For anyone using AI directly rather than building agents, the same logic applies:

As you work through this, if you hit a point where you'd need to guess or assume to continue, stop and tell me what's missing rather than filling in the gap.

You're inserting the permission to fail that the agent's default wiring skips.

Plan One Step Ahead, Not Ten #

That prompt fix is the surface. Underneath is a deeper architectural choice.

Plan-then-execute generates a complete multi-step plan upfront and runs it. Efficient, elegant, fragile in dynamic environments. The chess approach.

Step-and-reassess plans one or two steps ahead, executes, observes what actually happened, and decides what comes next. Less tidy. Considerably more reliable when the world doesn't cooperate with the plan. The Scrabble approach.

For a technical builder, this is a design decision that shapes your entire agent loop. For anyone else, you can approximate it in a prompt:

Don't plan everything upfront. Take the first step, tell me what you found, and we'll decide the next step together based on that.

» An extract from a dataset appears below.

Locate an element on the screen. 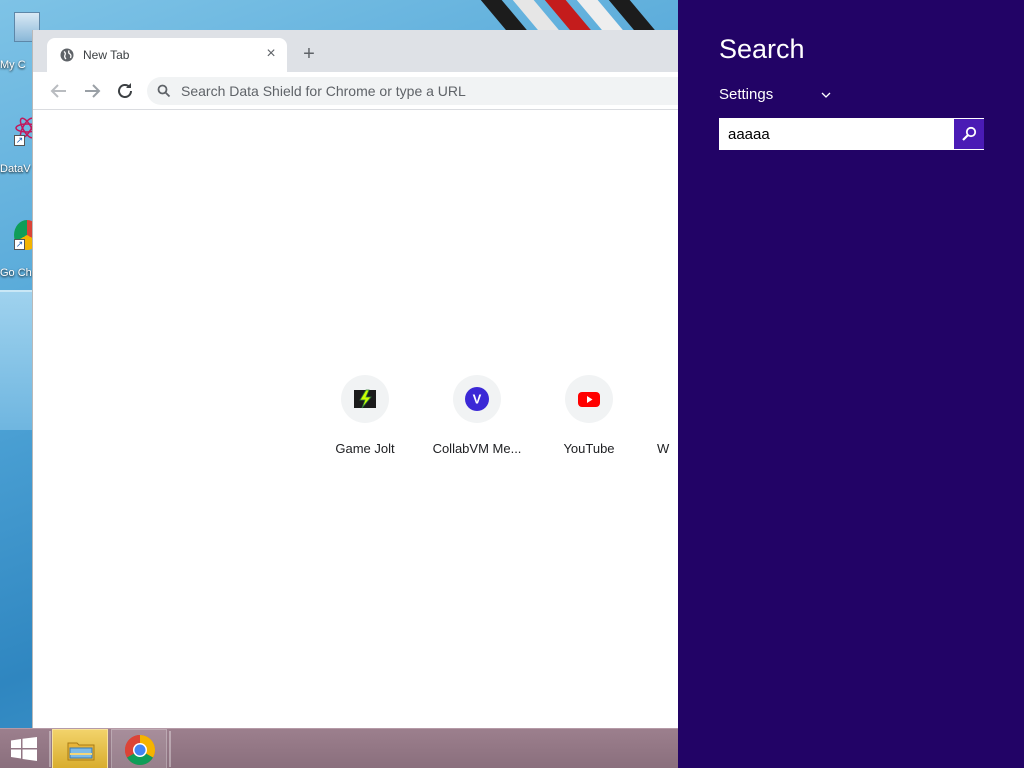 This screenshot has height=768, width=1024. collabvm-glyph: V is located at coordinates (478, 400).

This turns a single-shot task into a collaborative loop.

Reassess Before You Commit #

Some AI systems offer extended thinking — a mode where the model reasons through a problem in a private scratchpad before producing an action. This is different from the above interventions in an important way: it moves reassessment to before the commitment is made, not after.

The model can notice contradictions between its plan and new evidence while still in the reasoning phase — before the output is locked in. It's most powerful at the start of a task, before the first action is committed to, rather than between steps.

Use it for tasks with genuine uncertainty or multiple plausible paths. The prompt that gets the most out of it:

Before you take any action, think through what could go wrong with the obvious approach and whether there's a better path given what you know so far.


A Scrabble player doesn't mourn the word that got blocked. They find another one. The interventions above don't make the agent smarter. They give it room to reason when the world doesn't cooperate with the plan.

— Karl

  1. The tool responses in this test were synthetic, and this is a small sample — four tasks, not an extensive study. Full methodology and results at karlmayer/agent-evals-lab. Two variants with explicit stopping instructions held the line on all four tasks; the baseline fabricated past a partial result on one. ↩︎